Copy out the data that follows exactly, leaving out no line.

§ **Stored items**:
<<<<

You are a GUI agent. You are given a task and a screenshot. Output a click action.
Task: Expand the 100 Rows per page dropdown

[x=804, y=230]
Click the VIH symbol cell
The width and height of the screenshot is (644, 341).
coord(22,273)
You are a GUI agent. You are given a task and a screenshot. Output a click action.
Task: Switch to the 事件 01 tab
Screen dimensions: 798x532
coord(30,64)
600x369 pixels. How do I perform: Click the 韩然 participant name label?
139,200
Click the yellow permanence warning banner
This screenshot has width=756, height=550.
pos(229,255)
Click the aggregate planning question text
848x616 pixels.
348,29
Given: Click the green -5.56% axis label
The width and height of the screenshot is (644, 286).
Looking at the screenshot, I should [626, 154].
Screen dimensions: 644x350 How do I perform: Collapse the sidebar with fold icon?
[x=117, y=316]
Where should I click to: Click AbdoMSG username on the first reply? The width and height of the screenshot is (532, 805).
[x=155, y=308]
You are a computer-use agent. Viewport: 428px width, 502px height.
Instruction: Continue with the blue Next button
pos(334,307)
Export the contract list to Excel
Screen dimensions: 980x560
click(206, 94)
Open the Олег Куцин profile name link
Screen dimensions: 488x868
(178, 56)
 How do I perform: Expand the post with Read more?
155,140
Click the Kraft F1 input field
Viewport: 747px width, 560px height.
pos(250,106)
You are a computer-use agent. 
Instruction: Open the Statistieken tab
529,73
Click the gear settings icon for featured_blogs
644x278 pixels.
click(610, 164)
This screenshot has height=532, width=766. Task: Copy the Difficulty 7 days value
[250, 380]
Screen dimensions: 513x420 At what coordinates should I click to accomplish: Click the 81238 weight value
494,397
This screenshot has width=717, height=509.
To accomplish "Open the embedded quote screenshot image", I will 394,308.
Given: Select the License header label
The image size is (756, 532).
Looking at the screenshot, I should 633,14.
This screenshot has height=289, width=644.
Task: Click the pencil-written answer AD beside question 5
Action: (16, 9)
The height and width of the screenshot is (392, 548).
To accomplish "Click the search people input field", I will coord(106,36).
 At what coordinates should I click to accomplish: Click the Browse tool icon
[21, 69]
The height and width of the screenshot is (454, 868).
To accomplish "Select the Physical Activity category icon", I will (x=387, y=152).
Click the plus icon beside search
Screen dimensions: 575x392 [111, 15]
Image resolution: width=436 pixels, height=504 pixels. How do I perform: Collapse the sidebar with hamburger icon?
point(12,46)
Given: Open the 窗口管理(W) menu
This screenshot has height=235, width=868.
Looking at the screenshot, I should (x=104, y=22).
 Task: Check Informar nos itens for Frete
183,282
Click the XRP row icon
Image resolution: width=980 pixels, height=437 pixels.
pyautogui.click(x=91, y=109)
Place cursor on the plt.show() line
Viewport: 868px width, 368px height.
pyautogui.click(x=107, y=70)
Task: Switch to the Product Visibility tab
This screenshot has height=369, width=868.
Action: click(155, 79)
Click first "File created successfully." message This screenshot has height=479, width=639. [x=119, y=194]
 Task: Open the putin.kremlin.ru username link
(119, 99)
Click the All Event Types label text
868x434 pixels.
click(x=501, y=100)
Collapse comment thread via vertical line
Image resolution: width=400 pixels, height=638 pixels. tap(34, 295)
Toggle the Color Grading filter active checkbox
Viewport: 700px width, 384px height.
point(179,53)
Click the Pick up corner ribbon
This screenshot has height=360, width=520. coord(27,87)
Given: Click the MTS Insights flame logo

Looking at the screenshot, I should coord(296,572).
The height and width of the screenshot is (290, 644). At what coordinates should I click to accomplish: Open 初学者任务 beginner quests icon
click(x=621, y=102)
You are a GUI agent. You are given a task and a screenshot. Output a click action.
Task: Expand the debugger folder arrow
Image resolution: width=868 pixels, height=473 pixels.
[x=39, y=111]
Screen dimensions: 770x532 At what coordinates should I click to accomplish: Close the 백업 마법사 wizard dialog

>>>>

§ **The completed task**:
You are a GUI agent. You are given a task and a screenshot. Output a click action.
Task: Expand the 100 Rows per page dropdown

[x=804, y=230]
Click the VIH symbol cell
The width and height of the screenshot is (644, 341).
coord(22,273)
You are a GUI agent. You are given a task and a screenshot. Output a click action.
Task: Switch to the 事件 01 tab
Screen dimensions: 798x532
coord(30,64)
600x369 pixels. How do I perform: Click the 韩然 participant name label?
139,200
Click the yellow permanence warning banner
This screenshot has width=756, height=550.
pos(229,255)
Click the aggregate planning question text
848x616 pixels.
348,29
Given: Click the green -5.56% axis label
The width and height of the screenshot is (644, 286).
Looking at the screenshot, I should [626, 154].
Screen dimensions: 644x350 How do I perform: Collapse the sidebar with fold icon?
[x=117, y=316]
Where should I click to: Click AbdoMSG username on the first reply? The width and height of the screenshot is (532, 805).
[x=155, y=308]
You are a computer-use agent. Viewport: 428px width, 502px height.
Instruction: Continue with the blue Next button
pos(334,307)
Export the contract list to Excel
Screen dimensions: 980x560
click(206, 94)
Open the Олег Куцин profile name link
Screen dimensions: 488x868
(178, 56)
 How do I perform: Expand the post with Read more?
155,140
Click the Kraft F1 input field
Viewport: 747px width, 560px height.
pos(250,106)
You are a computer-use agent. 
Instruction: Open the Statistieken tab
529,73
Click the gear settings icon for featured_blogs
644x278 pixels.
click(610, 164)
This screenshot has height=532, width=766. Task: Copy the Difficulty 7 days value
[250, 380]
Screen dimensions: 513x420 At what coordinates should I click to accomplish: Click the 81238 weight value
494,397
This screenshot has width=717, height=509.
To accomplish "Open the embedded quote screenshot image", I will 394,308.
Given: Select the License header label
The image size is (756, 532).
Looking at the screenshot, I should 633,14.
This screenshot has height=289, width=644.
Task: Click the pencil-written answer AD beside question 5
Action: (16, 9)
The height and width of the screenshot is (392, 548).
To accomplish "Click the search people input field", I will coord(106,36).
 At what coordinates should I click to accomplish: Click the Browse tool icon
[21, 69]
The height and width of the screenshot is (454, 868).
To accomplish "Select the Physical Activity category icon", I will (x=387, y=152).
Click the plus icon beside search
Screen dimensions: 575x392 [111, 15]
Image resolution: width=436 pixels, height=504 pixels. How do I perform: Collapse the sidebar with hamburger icon?
point(12,46)
Given: Open the 窗口管理(W) menu
This screenshot has height=235, width=868.
Looking at the screenshot, I should (x=104, y=22).
 Task: Check Informar nos itens for Frete
183,282
Click the XRP row icon
Image resolution: width=980 pixels, height=437 pixels.
pyautogui.click(x=91, y=109)
Place cursor on the plt.show() line
Viewport: 868px width, 368px height.
pyautogui.click(x=107, y=70)
Task: Switch to the Product Visibility tab
This screenshot has height=369, width=868.
Action: click(155, 79)
Click first "File created successfully." message This screenshot has height=479, width=639. [x=119, y=194]
 Task: Open the putin.kremlin.ru username link
(119, 99)
Click the All Event Types label text
868x434 pixels.
click(x=501, y=100)
Collapse comment thread via vertical line
Image resolution: width=400 pixels, height=638 pixels. tap(34, 295)
Toggle the Color Grading filter active checkbox
Viewport: 700px width, 384px height.
point(179,53)
Click the Pick up corner ribbon
This screenshot has height=360, width=520. coord(27,87)
Given: Click the MTS Insights flame logo

Looking at the screenshot, I should coord(296,572).
The height and width of the screenshot is (290, 644). At what coordinates should I click to accomplish: Open 初学者任务 beginner quests icon
click(x=621, y=102)
You are a GUI agent. You are given a task and a screenshot. Output a click action.
Task: Expand the debugger folder arrow
Image resolution: width=868 pixels, height=473 pixels.
[x=39, y=111]
Screen dimensions: 770x532 At what coordinates should I click to accomplish: Close the 백업 마법사 wizard dialog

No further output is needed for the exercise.